Home equity loans are a great way to use your investment in your most valuable asset – your home. Because it is based on the paid up home value, this kind of loan can make a huge sum available to you for large and urgent expenses. Although a home equity loan puts your home at risk, it is worthwhile if it will help you meet unavoidable expenses.
For those who have a low credit score or who have just started their credit history, loans without collateral might be hard to come by. A home equity loan is backed by the home, which means lenders will be willing to overlook a low credit score. After all, if you default on the loan, they can always sell your home to make good on your outstanding dues.

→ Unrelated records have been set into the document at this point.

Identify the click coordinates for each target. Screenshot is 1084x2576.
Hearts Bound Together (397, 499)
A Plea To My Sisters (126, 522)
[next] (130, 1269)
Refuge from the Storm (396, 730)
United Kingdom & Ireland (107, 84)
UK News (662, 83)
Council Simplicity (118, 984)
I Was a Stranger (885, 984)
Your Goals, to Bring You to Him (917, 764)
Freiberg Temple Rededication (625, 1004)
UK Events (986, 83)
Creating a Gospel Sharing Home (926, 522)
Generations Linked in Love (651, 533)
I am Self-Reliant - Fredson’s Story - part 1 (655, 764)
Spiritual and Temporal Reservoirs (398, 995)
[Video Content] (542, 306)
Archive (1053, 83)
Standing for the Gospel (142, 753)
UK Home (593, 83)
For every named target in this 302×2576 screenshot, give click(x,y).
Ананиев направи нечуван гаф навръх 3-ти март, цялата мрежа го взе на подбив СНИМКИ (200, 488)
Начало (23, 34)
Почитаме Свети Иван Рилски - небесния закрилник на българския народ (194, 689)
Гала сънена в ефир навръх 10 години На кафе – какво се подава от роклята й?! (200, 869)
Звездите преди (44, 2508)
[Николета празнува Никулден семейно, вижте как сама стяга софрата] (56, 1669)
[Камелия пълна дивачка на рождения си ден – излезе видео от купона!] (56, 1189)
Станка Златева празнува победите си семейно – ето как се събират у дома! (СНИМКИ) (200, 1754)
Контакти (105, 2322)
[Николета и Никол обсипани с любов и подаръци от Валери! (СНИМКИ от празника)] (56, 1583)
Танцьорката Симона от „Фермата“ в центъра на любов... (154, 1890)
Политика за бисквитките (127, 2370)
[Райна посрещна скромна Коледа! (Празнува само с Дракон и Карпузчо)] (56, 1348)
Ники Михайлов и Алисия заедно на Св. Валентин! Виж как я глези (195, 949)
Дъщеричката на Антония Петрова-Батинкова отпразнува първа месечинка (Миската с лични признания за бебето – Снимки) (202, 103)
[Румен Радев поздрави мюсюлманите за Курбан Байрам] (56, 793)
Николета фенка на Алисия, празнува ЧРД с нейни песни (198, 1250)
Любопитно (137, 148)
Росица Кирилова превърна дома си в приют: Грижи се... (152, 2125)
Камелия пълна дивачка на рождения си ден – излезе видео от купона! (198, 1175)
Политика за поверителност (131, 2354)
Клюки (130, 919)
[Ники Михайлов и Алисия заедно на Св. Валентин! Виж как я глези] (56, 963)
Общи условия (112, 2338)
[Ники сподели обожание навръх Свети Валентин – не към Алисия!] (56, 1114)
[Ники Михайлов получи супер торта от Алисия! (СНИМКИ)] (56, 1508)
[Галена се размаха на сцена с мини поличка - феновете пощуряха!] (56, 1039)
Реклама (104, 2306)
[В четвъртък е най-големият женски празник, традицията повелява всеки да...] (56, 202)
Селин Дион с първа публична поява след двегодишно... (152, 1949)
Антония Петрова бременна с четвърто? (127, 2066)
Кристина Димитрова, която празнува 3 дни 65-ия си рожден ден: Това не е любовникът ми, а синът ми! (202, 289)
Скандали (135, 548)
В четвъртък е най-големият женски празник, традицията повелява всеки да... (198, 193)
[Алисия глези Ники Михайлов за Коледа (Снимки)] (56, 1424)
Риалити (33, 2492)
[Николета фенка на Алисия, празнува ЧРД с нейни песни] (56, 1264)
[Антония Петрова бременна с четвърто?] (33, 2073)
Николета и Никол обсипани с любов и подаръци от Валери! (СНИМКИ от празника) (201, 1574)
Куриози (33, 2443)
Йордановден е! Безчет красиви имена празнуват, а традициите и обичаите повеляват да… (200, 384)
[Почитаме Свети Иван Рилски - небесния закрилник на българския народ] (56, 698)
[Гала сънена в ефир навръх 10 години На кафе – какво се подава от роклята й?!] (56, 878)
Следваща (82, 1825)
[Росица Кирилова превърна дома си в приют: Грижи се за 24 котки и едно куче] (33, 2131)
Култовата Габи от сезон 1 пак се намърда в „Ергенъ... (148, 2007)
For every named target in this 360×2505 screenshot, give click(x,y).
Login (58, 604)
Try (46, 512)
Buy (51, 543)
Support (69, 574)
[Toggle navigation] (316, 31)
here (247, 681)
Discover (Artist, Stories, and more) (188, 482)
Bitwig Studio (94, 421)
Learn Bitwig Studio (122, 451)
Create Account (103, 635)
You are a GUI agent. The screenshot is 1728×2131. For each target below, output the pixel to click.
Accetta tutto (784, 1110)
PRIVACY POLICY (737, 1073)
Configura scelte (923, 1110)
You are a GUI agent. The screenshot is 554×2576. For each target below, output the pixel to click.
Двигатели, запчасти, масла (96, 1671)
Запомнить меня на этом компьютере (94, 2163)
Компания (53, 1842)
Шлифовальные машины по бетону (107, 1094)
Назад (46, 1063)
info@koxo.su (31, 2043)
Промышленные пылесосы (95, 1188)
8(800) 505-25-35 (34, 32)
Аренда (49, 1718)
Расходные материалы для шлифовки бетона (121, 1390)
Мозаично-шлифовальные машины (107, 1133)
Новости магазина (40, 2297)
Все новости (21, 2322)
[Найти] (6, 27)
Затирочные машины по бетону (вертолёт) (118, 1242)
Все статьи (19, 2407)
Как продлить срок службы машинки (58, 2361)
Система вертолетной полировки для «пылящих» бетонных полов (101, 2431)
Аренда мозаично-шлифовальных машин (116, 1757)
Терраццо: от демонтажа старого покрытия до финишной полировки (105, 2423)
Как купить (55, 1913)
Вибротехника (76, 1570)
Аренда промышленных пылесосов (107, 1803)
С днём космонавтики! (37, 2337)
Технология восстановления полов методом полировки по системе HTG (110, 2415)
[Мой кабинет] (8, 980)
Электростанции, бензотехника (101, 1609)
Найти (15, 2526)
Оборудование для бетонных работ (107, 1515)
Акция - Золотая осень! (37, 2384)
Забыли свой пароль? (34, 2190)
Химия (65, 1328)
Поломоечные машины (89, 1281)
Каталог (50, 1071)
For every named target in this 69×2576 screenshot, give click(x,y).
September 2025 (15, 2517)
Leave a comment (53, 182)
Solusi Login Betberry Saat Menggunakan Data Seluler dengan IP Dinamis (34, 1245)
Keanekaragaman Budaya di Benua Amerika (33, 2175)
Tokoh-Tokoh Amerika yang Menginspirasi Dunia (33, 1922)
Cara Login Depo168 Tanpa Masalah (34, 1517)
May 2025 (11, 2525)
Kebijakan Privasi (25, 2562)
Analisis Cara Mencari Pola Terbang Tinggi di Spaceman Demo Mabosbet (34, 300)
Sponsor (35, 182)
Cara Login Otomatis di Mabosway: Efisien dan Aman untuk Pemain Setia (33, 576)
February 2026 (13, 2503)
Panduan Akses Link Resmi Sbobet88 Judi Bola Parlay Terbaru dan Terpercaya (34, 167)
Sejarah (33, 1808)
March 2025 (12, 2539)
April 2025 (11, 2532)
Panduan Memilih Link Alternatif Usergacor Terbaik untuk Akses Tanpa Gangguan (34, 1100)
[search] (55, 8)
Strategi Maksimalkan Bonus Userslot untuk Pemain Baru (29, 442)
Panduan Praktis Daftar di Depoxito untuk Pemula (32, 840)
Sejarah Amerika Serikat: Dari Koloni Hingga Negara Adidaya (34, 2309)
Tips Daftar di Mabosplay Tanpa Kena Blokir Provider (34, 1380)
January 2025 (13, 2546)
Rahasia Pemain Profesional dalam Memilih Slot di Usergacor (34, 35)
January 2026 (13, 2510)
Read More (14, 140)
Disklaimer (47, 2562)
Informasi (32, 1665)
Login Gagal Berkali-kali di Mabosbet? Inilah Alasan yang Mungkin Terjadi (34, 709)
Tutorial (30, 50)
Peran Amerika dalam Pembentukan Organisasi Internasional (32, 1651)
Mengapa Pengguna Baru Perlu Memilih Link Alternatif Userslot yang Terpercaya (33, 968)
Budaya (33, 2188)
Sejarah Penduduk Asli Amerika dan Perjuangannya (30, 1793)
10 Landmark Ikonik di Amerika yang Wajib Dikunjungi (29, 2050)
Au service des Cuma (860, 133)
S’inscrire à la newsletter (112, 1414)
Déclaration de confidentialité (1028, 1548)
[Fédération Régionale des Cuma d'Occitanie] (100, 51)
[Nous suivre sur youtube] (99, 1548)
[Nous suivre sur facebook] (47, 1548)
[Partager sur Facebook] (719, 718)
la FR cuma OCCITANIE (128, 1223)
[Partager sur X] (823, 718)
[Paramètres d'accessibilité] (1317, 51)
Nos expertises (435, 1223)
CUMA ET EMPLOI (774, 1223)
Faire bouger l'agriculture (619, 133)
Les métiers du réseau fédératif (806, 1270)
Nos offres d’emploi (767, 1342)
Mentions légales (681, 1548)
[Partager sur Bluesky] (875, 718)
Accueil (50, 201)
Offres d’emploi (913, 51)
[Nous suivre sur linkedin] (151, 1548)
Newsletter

It is a good idea to go for a home equity loan when you have a major portion of your home value paid up and have several small debts. In such a situation you can use your home equity loan amount to consolidate all your other debts into a single one. With just one loan to keep track of, managing your debt becomes much easier. You can even negotiate for better rates because your home is being placed as collateral. If this arrangement works out, you can end up saving a lot on interest.
If you have some large expenses coming up in the near future, then a HELOC, or a Home Equity Line of Credit can be useful. These are home equity loans which give you an open line of credit rather than outright cash. You can draw upon the available credit when the need arises. Whether you opt for a typical home equity loan or a HELOC, make sure you are using the money only for important expenses.